TASKS:
[1] In the blog post about Marbled Murrelets and Steller's Jays, translate this sentence into Spanish: "Those forests now get some protection, but the murrelets continue to disappear."
[2] Continue the blog post about Marbled Murrelets and Steller's Jays from its last sentence.

======== DOCUMENT EXCERPT ========

Laura Erickson's For the Birds

Tuesday, May 28, 2013

A "retched" solution to a conservation conundrum

Steller's Jay
Steller's Jay
One of my more vivid memories from college was learning how monarch butterflies protect themselves from predation. Their diet is high on the bitter-tasting toxins in milkweed. The moment a bird bites into a monarch, it is repulsed by the bitter taste, and if it actually swallows a monarch, the toxins quickly induce vomiting.


 Birds are intelligent creatures that learn from experiences, and link that horrible reaction to the bright orange and black colors of a monarch, so if a bird does eat one, it never does it again. Another butterfly, the viceroy, is safe from predation because it looks so very much like a monarch, even though viceroys aren’t toxic or bitter tasting at all.


 The classic textbook example that made such a profound impression on me involved an experiment on Blue Jays, and two black-and-white photos of a Blue jay eating a monarch and then vomiting left a vivid impression.

That memory instantly came to mind as I was reading an article about a new approach to saving the endangered Marbled Murrelet, a plump seabird little bigger than a robin who nests in old-growth coniferous forests.

Marbled Murrelet
Marbled Murrelet

The species declined by more than 90 percent since the 1800s, due to over-logging in its nesting areas, over-fishing in its feeding waters, and pollution. Populations are more robust in the northwest, but those nesting in California’s redwood forests are in dire straits. Those forests now get some protection, but the murrelets continue to disappear. Researchers discovered an important contributing cause: egg predation. Marbled Murrelets lay only a single egg per year on a mossy flat branch of a giant redwood, and the worst predation comes from a handsome and intelligent little culprit, Steller’s Jay. Once a jay develops a search pattern for murrelet nests, it becomes a repeat customer, and Steller’s Jay longevity, combined with their intelligence, means that they grow ever more effective, year after year, at finding nests.

======== SUPPLIED INFORMATION ========

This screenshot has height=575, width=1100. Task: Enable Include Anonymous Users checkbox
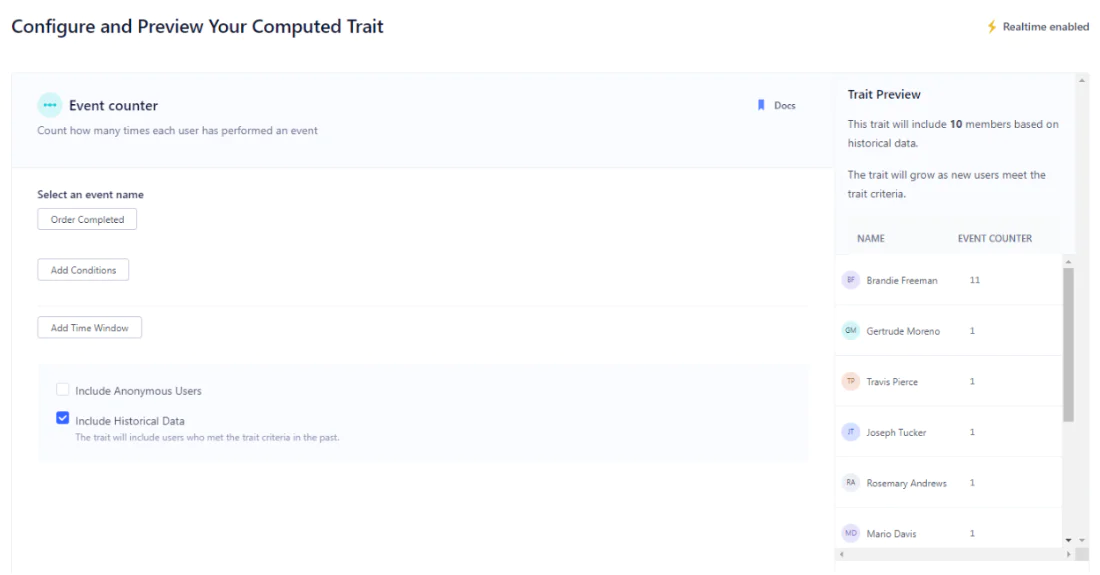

========
======== SUPPLIED INFORMATION ========

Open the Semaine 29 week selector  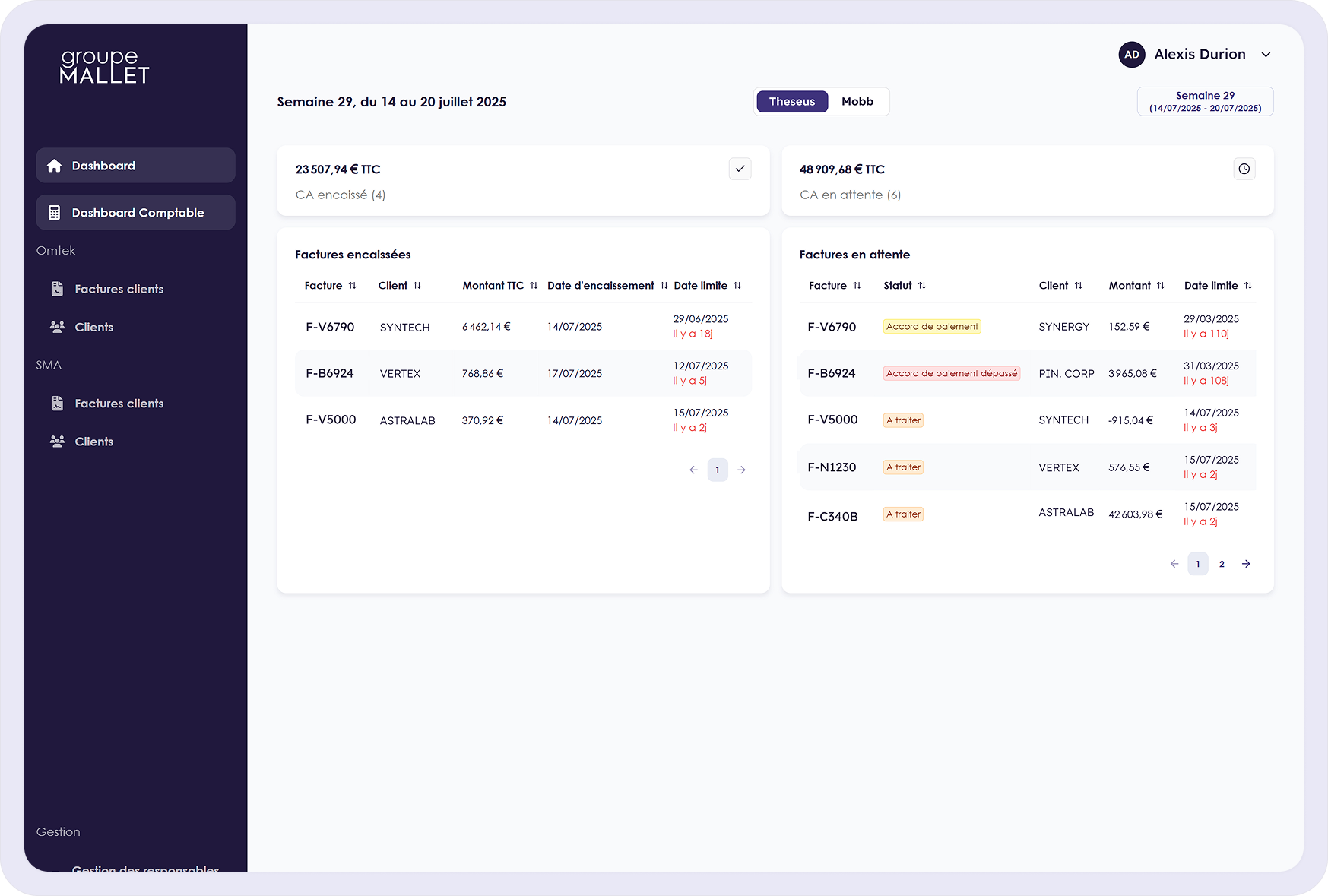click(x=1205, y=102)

========
======== SUPPLIED INFORMATION ========

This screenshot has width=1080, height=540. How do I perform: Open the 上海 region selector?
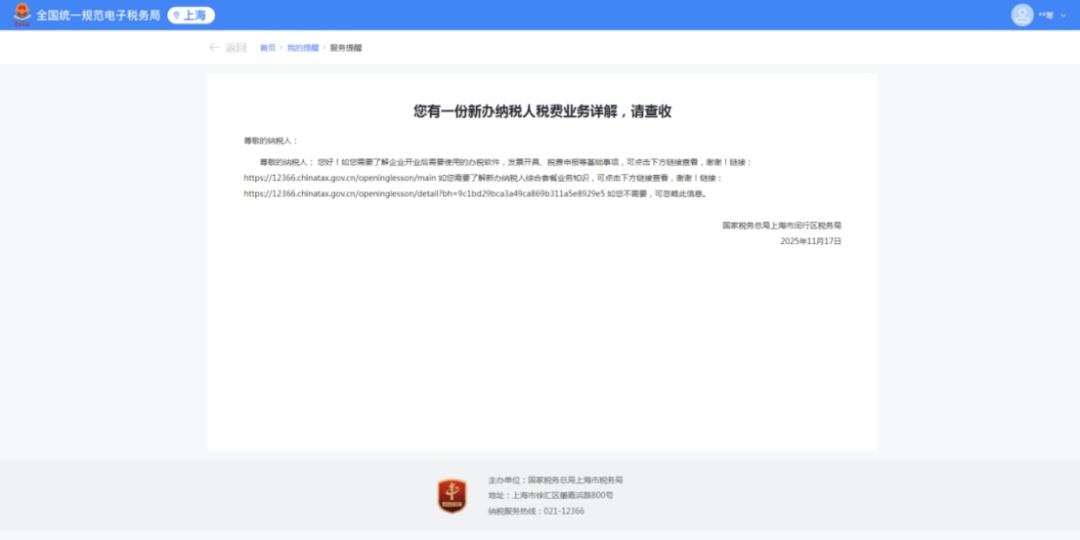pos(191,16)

========

ANSWERS FOR EACH ITEM:
[1] Esos bosques ahora reciben cierta protección, pero los mérgulos jaspeados siguen desapareciendo.

[2]
Identifying the problem is essential for solving it. Researchers clearly couldn’t get rid of the Steller’s Jays—if they did remove them from one area, others would move in, and it seemed like an unfortunate solution in every way, especially because Steller’s Jays have always shared habitat with Marbled Murrelets. But fortunately, those scientists working on the problem, perhaps remembering those Blue Jay vomiting experiments, came up with a scathingly brilliant idea.  They are training the jays to avoid eggs patterned like Marbled Murrelet eggs by setting out small chicken eggs dyed blue-green and speckled with brown paint, that had been laced with carbachol. Moments after piercing one of these eggs to eat the contents, a jay vomits. And voila—that jay is done with Marbled Murrelet eggs forever. It’s obviously impossible to train every Steller’s Jay to avoid these eggs, but in 2010 and 2011, after researchers zip-tied hundreds of these fake eggs on redwood branches in several California parks, egg-snatching dropped by from 37 percent to more than 70 percent.  Jays are territorial and many remain on their territories for a decade or more, so this learned behavior is likely to reap long-term benefits to the Marbled Murrelets. Who would have guessed that saving a tiny sea-faring bird would involve vomiting jays?